The technical significance goes beyond generic file disclosure. LogScale sits in a privileged observability position and commonly handles security telemetry, cloud integrations, service credentials, and internal cluster metadata. In practical terms, arbitrary file read against a logging platform can expose secrets that let an attacker move from observability infrastructure into broader control of the environment.
EXECUTIVE SUMMARY
CrowdStrike states that CVE-2026-40050 affects LogScale Self-Hosted GA versions 1.224.0 through 1.234.0 and LogScale Self-Hosted LTS versions 1.228.0 and 1.228.1. Fixed releases are 1.235.1+, 1.234.1+, 1.233.1+, and 1.228.2+ for the LTS branch. CrowdStrike also notes that Next-Gen SIEM customers are not affected and that SaaS customers received network-layer protections on April 7, 2026.
The vulnerability combines two dangerous properties at once: missing authentication for a critical function and insufficient restriction of path elements. NVD maps the issue to CWE-306 and CWE-22. That combination matters because it means an internet-exposed cluster API surface can become an unauthenticated arbitrary file read primitive against a system that often has privileged visibility into the rest of the enterprise.
CrowdStrike says it has no indication of in-the-wild exploitation and that the issue was discovered through internal product testing.
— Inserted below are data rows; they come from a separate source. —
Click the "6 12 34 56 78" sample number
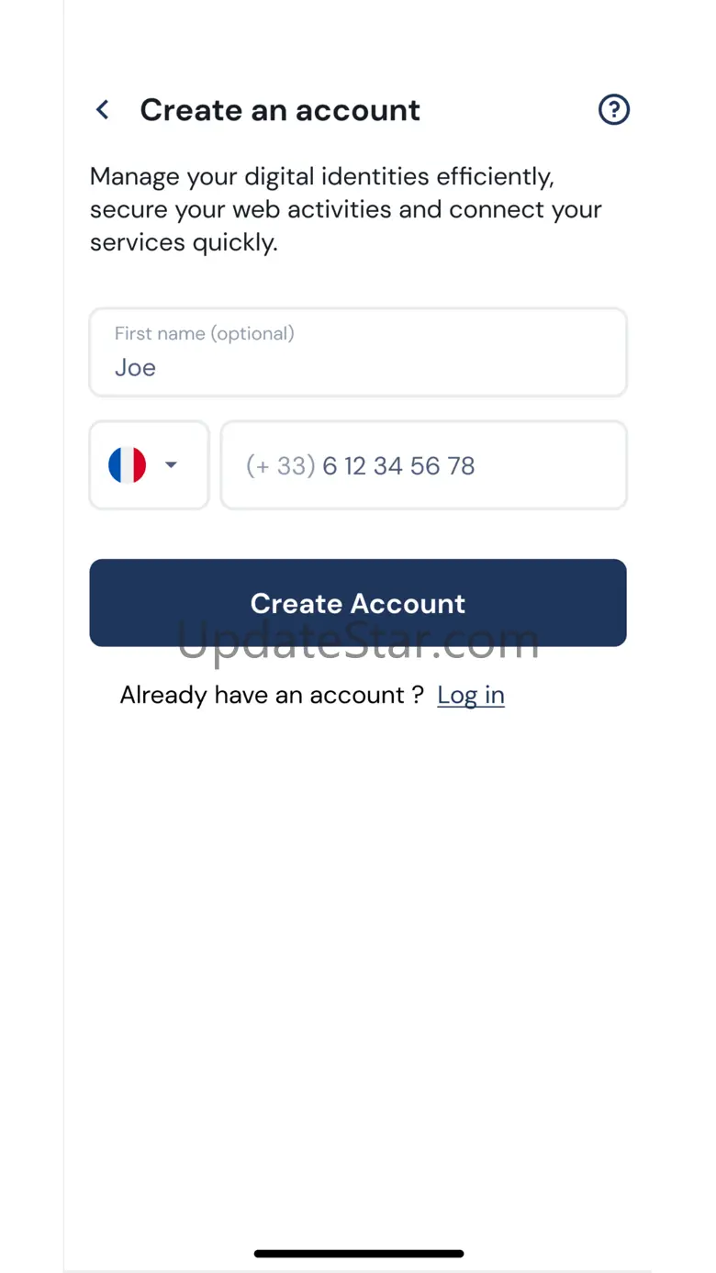Image resolution: width=716 pixels, height=1273 pixels. tap(398, 466)
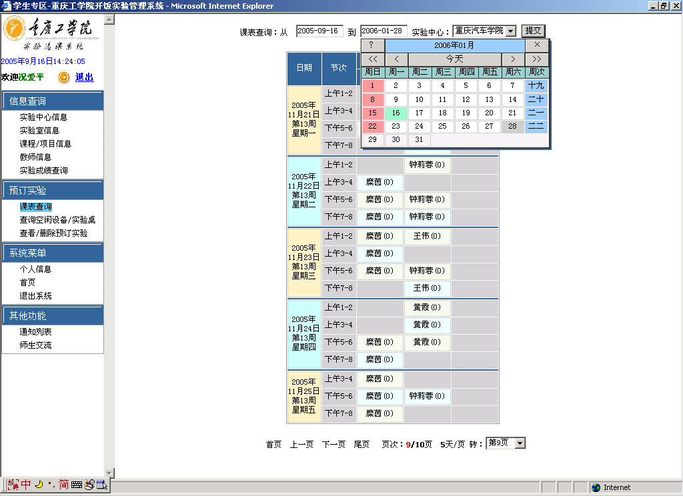This screenshot has height=496, width=683.
Task: Open 实验室信息 in the sidebar menu
Action: click(39, 131)
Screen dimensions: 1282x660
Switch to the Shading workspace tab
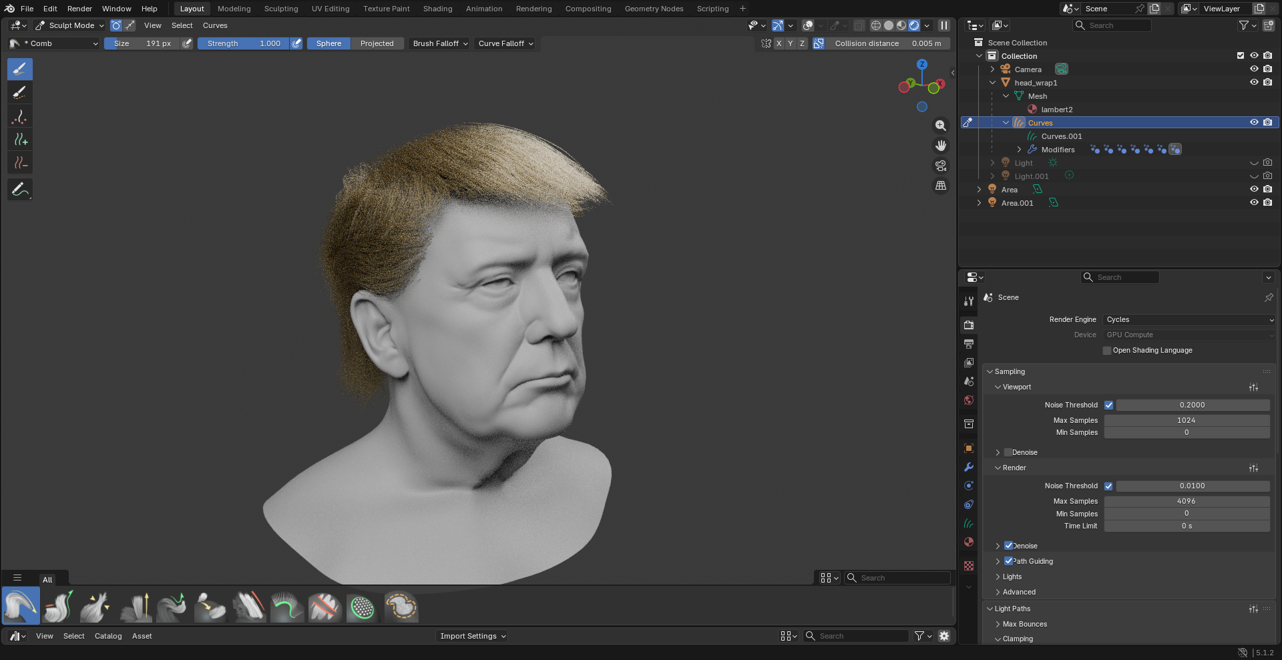click(x=437, y=9)
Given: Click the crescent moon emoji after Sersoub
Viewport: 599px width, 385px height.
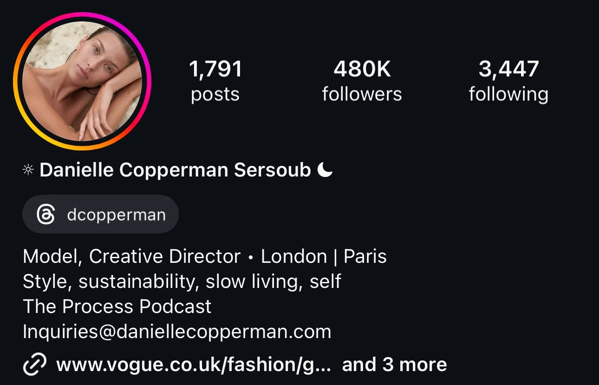Looking at the screenshot, I should 325,170.
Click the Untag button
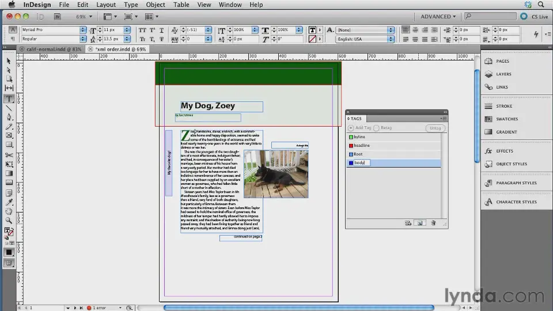This screenshot has height=311, width=553. coord(435,128)
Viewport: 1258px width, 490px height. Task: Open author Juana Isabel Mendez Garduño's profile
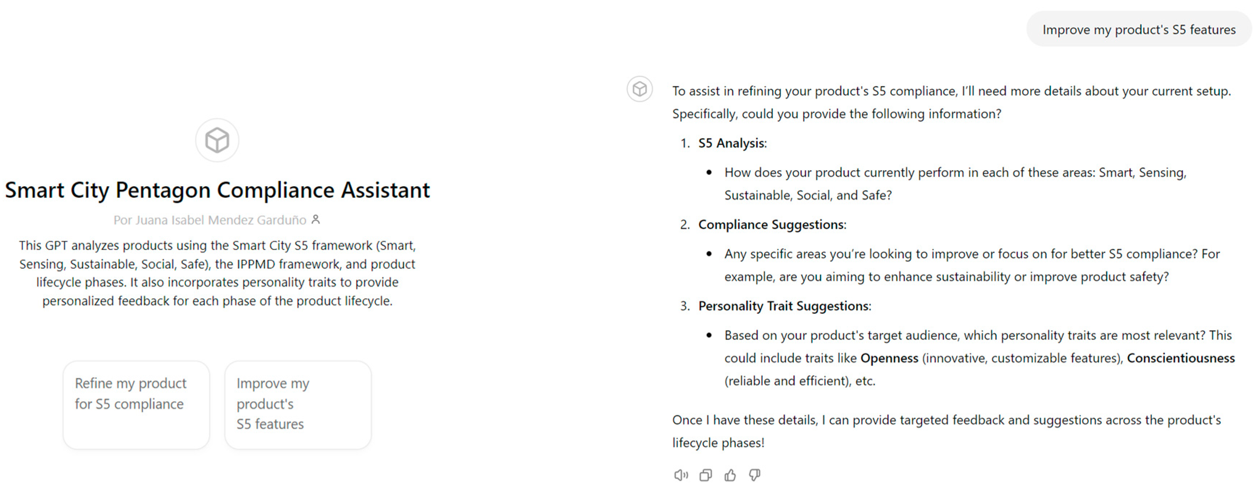pyautogui.click(x=210, y=220)
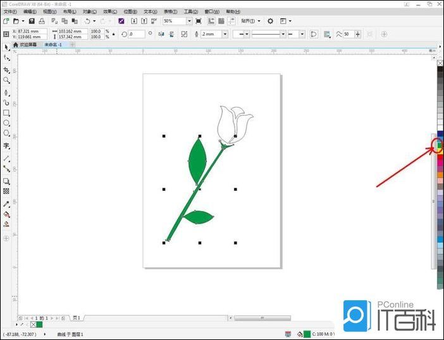Image resolution: width=444 pixels, height=340 pixels.
Task: Click the X position input field
Action: pyautogui.click(x=32, y=31)
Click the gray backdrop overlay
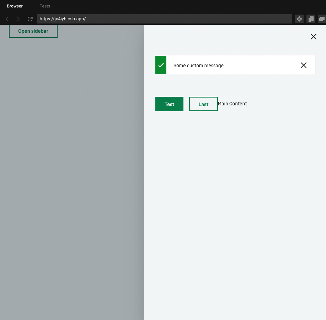 (71, 178)
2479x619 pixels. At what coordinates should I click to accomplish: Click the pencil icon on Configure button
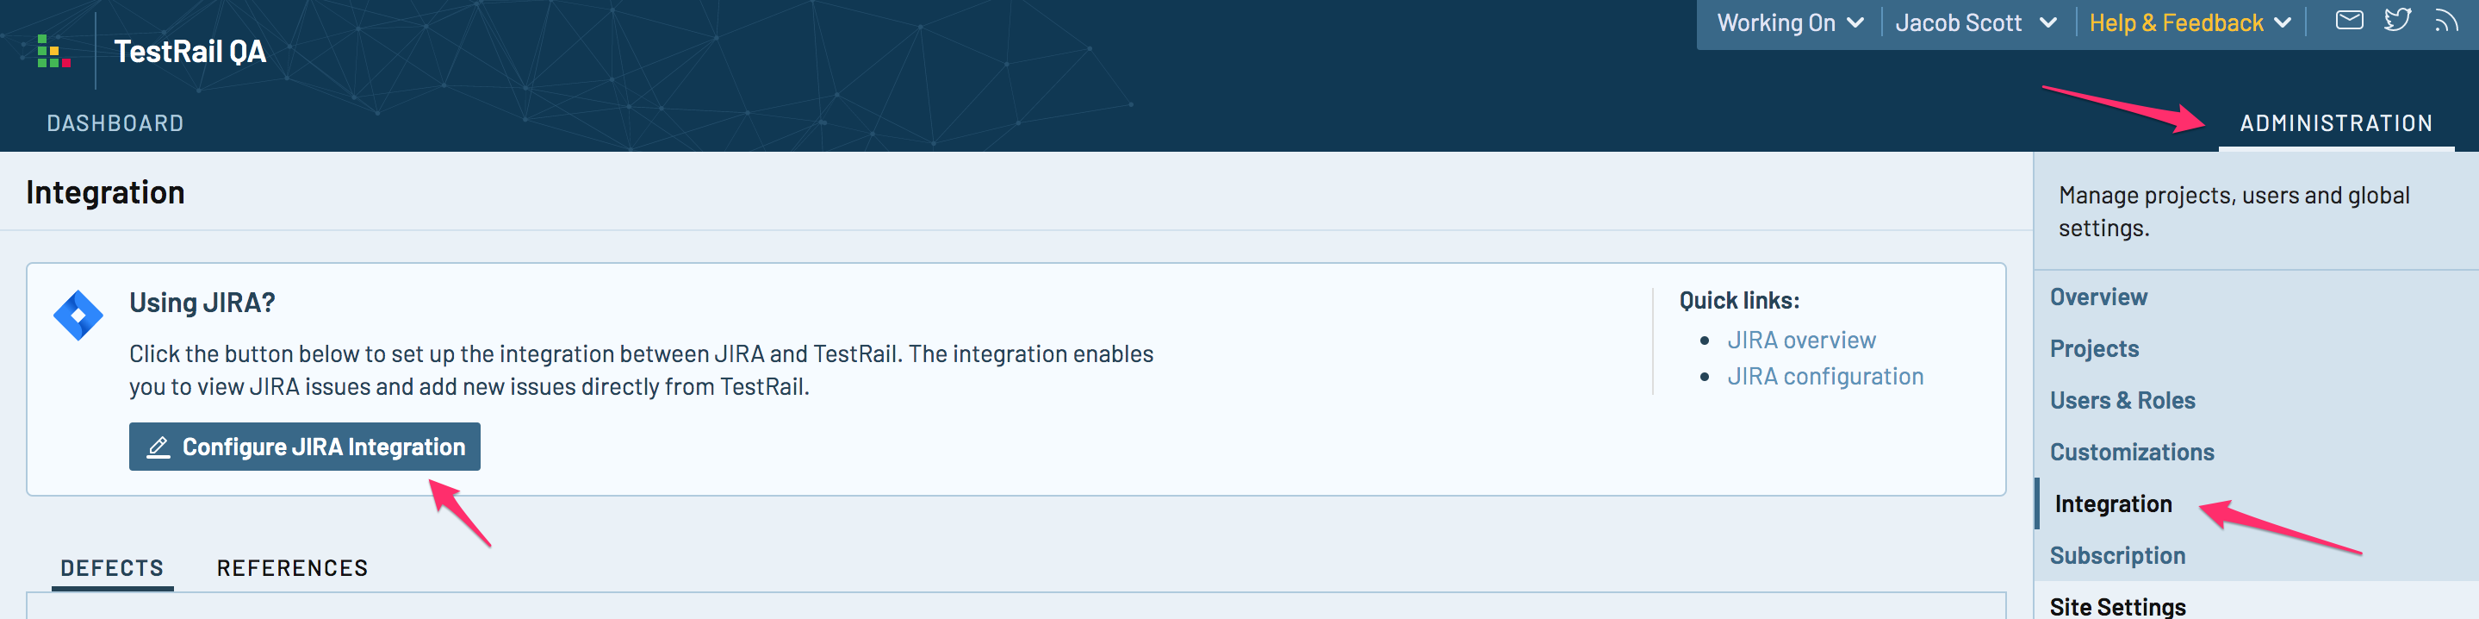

Even so, defenders should treat this as urgent because exposed self-hosted LogScale nodes represent attractive targets, and the files accessible through traversal may include credentials, tokens, certificates, configuration, and sensitive log content.
AFFECTED CONDITIONS
CrowdStrike LogScale Self-Hosted GA 1.224.0 through 1.234.0 inclusive are affected according to the vendor advisory.
CrowdStrike LogScale Self-Hosted LTS 1.228.0 and 1.228.1 are affected.
The vulnerable condition requires exposure of a specific cluster API endpoint. Internet-exposed or broadly reachable management surfaces materially increase risk.
Next-Gen SIEM customers are not affected, and LogScale SaaS customers were mitigated by CrowdStrike at the network layer on April 7, 2026.
ROOT CAUSE AND ATTACK PATH
Public advisory material characterizes the flaw as an unauthenticated path traversal in a cluster API endpoint. In plain language, the server accepts user-controlled path material in a code path that should remain both authenticated and constrained to a safe directory boundary. When those controls fail together, attackers can coerce the application into resolving filesystem paths outside the intended directory scope.
For LogScale operators, the likely blast radius is shaped by deployment context. Self-hosted LogScale commonly runs with access to cluster configuration, identity material for upstream or downstream integrations, cached credentials for storage backends, and telemetry records from across the environment. Arbitrary read against that kind of host is not just a privacy issue; it can become a pivot into cloud accounts, SIEM pipelines, or internal management planes.
The exposure path is also strategically important because logging platforms often sit at a trust intersection. They ingest from many systems, connect outward to multiple services, and are assumed to be defensive infrastructure. That makes a seemingly read-only primitive more dangerous than the same bug in an isolated line-of-business application.
BUSINESS IMPACT
Credential and secret disclosure: arbitrary file read can expose service-account tokens, TLS private keys, backend credentials, API tokens, or environment secrets present on the LogScale host or pod.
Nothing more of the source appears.